Buy "Rescue" & encourage everyone you know to do the same - even your friends who tend to lose things.

The odds are pretty good that while they're shopping for shirts with size-36 sleeves, they'll leave it on a subway seat - where an ape currently representing the 15th generation of simians scientifically bred from man will find & appreciate it far more than someone who has the sense of humor of a square tomato (say, Mayor Bloomberg, or Arthur Sulzberger, Jr.).

*****

The only thing that went astray with "Rescue" has to do with some now long-forgotten idiots at the publishers, Congdon & Weed.

The accumulated columns were artificially divided into sections such as, "Regions of the Past," Urban Gothic," "Media, Or What's That Rotting My Brain?"

Then, within each, the columns weren't presented in the chronological order in which they had been originally published in the Times.

The first decision can be fatal (see review of "fred allen's letters"), but not here.

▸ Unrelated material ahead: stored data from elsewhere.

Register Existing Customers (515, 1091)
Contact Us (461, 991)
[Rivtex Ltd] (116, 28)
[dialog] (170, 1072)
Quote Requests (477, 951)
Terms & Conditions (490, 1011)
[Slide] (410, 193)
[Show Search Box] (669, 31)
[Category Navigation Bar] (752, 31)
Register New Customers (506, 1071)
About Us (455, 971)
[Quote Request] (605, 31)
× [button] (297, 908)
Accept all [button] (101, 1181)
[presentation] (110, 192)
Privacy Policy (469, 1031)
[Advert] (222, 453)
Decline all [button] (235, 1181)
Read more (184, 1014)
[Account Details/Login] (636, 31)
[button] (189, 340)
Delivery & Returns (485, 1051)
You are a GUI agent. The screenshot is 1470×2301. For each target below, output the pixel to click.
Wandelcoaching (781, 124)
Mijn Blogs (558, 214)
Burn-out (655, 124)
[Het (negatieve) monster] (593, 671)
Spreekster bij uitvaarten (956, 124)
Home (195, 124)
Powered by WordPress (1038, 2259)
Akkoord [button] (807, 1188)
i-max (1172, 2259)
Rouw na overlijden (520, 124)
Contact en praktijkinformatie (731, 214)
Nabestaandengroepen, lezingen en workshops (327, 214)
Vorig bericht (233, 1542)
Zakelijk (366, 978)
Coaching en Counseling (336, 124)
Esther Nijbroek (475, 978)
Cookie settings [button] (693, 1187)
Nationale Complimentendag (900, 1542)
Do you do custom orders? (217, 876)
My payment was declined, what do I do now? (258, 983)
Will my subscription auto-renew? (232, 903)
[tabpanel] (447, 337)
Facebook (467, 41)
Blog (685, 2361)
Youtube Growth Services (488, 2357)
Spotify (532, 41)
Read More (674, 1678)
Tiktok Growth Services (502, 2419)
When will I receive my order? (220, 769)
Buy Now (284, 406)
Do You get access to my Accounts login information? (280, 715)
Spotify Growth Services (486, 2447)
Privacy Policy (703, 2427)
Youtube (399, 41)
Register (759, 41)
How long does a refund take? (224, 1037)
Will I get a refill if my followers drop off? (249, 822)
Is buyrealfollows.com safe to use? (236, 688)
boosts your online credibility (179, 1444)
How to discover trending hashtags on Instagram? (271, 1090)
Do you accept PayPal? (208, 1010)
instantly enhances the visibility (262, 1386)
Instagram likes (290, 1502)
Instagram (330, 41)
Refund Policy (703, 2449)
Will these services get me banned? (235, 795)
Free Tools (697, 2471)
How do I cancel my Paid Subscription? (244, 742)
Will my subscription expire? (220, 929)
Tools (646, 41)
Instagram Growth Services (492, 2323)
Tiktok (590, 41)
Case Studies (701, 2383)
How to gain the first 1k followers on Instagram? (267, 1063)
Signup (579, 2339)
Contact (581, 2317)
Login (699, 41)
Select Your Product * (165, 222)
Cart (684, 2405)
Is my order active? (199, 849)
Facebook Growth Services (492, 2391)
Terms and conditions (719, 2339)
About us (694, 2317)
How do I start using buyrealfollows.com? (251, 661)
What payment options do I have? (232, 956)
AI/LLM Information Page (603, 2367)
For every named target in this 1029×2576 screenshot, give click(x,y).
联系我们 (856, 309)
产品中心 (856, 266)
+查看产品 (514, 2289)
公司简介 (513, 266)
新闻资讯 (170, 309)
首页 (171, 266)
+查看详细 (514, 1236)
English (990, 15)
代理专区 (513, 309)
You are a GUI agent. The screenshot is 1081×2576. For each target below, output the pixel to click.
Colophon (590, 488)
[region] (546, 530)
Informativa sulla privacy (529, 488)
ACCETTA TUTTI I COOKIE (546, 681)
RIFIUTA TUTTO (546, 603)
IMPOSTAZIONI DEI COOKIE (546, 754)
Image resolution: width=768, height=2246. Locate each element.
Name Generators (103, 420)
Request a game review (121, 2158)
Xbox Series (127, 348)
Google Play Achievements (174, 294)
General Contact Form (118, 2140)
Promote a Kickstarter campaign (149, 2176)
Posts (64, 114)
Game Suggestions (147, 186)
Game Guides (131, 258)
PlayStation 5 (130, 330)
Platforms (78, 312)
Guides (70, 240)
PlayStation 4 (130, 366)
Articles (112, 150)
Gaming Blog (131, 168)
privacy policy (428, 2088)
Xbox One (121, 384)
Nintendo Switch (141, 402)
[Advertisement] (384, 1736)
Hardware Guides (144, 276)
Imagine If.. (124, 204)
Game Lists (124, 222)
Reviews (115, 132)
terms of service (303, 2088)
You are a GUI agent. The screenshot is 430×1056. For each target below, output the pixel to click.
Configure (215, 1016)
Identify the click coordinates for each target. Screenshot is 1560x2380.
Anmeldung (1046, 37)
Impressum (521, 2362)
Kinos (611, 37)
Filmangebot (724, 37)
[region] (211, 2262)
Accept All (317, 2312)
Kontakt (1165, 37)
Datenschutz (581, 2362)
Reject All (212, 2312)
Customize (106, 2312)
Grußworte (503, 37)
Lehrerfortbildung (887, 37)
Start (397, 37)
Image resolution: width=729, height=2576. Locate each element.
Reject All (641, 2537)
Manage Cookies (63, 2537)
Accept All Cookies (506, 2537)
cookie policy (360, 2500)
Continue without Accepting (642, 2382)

Starting the book off with the wistfully illuminating "A Visit With The Folks" works perfectly.

But the second decision - to not arrange the columns in order of their creation, within the artificial divisions...when you start screwing around with chronology...

For instance, the date attributed to "The Road to Apeville" - "March 15, 1977" (p. 293, hardcover) is questionable.

The column refers to "Senate confirms Reagan nominee." Ronald Reagan occupied no elective office on March 15, 1977; the President on that date was Jimmy Carter (Reagan succeeded him in 1981, having left the California governorship on January 6, 1975).

The other Congdon & Weed brainstorm (certainly not their last before they filed for bankruptcy in 1985) was to have Russell pose for the dust jacket photo - front cover, no less - in that era's mass-produced, revoltingly phony publishing pose: "The Wise & Patient Author with His/Her Chin Resting Thoughtfully On The Author's Cupped Hand."

If you're lucky, the dealer sending you a copy of "Rescue" will be fresh out of dust jackets, confiscated by the EPA cops in a 1985 Superfund cleanup drive.